Work to do | Can you copy out every one of the lines below word for word?

Supplied data |
** Begin **

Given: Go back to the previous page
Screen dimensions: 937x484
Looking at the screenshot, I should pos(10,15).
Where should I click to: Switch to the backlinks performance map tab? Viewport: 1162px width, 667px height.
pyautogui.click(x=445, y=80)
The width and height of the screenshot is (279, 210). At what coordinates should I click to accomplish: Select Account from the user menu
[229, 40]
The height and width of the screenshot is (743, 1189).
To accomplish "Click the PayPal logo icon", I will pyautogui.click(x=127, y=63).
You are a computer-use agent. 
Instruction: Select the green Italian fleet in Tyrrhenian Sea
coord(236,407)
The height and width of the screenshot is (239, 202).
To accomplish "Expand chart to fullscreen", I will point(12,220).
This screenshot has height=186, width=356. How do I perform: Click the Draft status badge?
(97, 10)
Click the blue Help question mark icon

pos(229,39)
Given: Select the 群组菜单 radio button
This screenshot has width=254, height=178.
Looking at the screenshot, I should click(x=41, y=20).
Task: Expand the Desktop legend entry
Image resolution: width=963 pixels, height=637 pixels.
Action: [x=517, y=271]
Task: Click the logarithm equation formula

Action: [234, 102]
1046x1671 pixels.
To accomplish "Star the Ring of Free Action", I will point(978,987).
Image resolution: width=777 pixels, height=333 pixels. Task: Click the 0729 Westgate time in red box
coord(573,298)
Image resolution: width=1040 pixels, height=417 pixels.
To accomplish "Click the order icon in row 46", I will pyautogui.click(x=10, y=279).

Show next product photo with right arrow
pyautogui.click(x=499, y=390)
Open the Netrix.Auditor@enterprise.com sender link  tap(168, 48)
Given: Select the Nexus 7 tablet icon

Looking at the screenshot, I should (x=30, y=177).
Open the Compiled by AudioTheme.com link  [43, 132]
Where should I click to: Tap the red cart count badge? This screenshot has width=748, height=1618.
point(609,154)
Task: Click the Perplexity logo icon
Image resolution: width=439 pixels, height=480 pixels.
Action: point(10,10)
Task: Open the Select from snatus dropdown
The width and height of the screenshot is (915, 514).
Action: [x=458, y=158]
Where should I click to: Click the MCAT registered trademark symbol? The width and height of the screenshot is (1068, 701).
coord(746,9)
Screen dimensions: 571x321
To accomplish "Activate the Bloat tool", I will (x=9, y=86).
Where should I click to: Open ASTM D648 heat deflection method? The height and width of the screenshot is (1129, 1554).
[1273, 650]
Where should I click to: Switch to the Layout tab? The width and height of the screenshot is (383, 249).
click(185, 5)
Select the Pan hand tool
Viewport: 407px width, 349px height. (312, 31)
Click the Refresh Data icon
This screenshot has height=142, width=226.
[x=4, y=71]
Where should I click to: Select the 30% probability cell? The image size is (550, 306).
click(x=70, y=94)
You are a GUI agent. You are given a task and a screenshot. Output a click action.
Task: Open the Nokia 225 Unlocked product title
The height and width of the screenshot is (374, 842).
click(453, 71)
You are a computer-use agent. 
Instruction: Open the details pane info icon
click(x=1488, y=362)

** End **

Reply |
Given: Go back to the previous page
Screen dimensions: 937x484
Looking at the screenshot, I should pos(10,15).
Where should I click to: Switch to the backlinks performance map tab? Viewport: 1162px width, 667px height.
pyautogui.click(x=445, y=80)
The width and height of the screenshot is (279, 210). At what coordinates should I click to accomplish: Select Account from the user menu
[229, 40]
The height and width of the screenshot is (743, 1189).
To accomplish "Click the PayPal logo icon", I will pyautogui.click(x=127, y=63).
You are a computer-use agent. 
Instruction: Select the green Italian fleet in Tyrrhenian Sea
coord(236,407)
The height and width of the screenshot is (239, 202).
To accomplish "Expand chart to fullscreen", I will point(12,220).
This screenshot has height=186, width=356. How do I perform: Click the Draft status badge?
(97, 10)
Click the blue Help question mark icon

pos(229,39)
Given: Select the 群组菜单 radio button
This screenshot has width=254, height=178.
Looking at the screenshot, I should click(x=41, y=20).
Task: Expand the Desktop legend entry
Image resolution: width=963 pixels, height=637 pixels.
Action: [x=517, y=271]
Task: Click the logarithm equation formula

Action: [234, 102]
1046x1671 pixels.
To accomplish "Star the Ring of Free Action", I will point(978,987).
Image resolution: width=777 pixels, height=333 pixels. Task: Click the 0729 Westgate time in red box
coord(573,298)
Image resolution: width=1040 pixels, height=417 pixels.
To accomplish "Click the order icon in row 46", I will pyautogui.click(x=10, y=279).

Show next product photo with right arrow
pyautogui.click(x=499, y=390)
Open the Netrix.Auditor@enterprise.com sender link  tap(168, 48)
Given: Select the Nexus 7 tablet icon

Looking at the screenshot, I should (x=30, y=177).
Open the Compiled by AudioTheme.com link  [43, 132]
Where should I click to: Tap the red cart count badge? This screenshot has width=748, height=1618.
point(609,154)
Task: Click the Perplexity logo icon
Image resolution: width=439 pixels, height=480 pixels.
Action: point(10,10)
Task: Open the Select from snatus dropdown
The width and height of the screenshot is (915, 514).
Action: [x=458, y=158]
Where should I click to: Click the MCAT registered trademark symbol? The width and height of the screenshot is (1068, 701).
coord(746,9)
Screen dimensions: 571x321
To accomplish "Activate the Bloat tool", I will (x=9, y=86).
Where should I click to: Open ASTM D648 heat deflection method? The height and width of the screenshot is (1129, 1554).
[1273, 650]
Where should I click to: Switch to the Layout tab? The width and height of the screenshot is (383, 249).
click(185, 5)
Select the Pan hand tool
Viewport: 407px width, 349px height. (312, 31)
Click the Refresh Data icon
This screenshot has height=142, width=226.
[x=4, y=71]
Where should I click to: Select the 30% probability cell? The image size is (550, 306).
click(x=70, y=94)
You are a GUI agent. You are given a task and a screenshot. Output a click action.
Task: Open the Nokia 225 Unlocked product title
The height and width of the screenshot is (374, 842).
click(453, 71)
You are a computer-use agent. 
Instruction: Open the details pane info icon
click(x=1488, y=362)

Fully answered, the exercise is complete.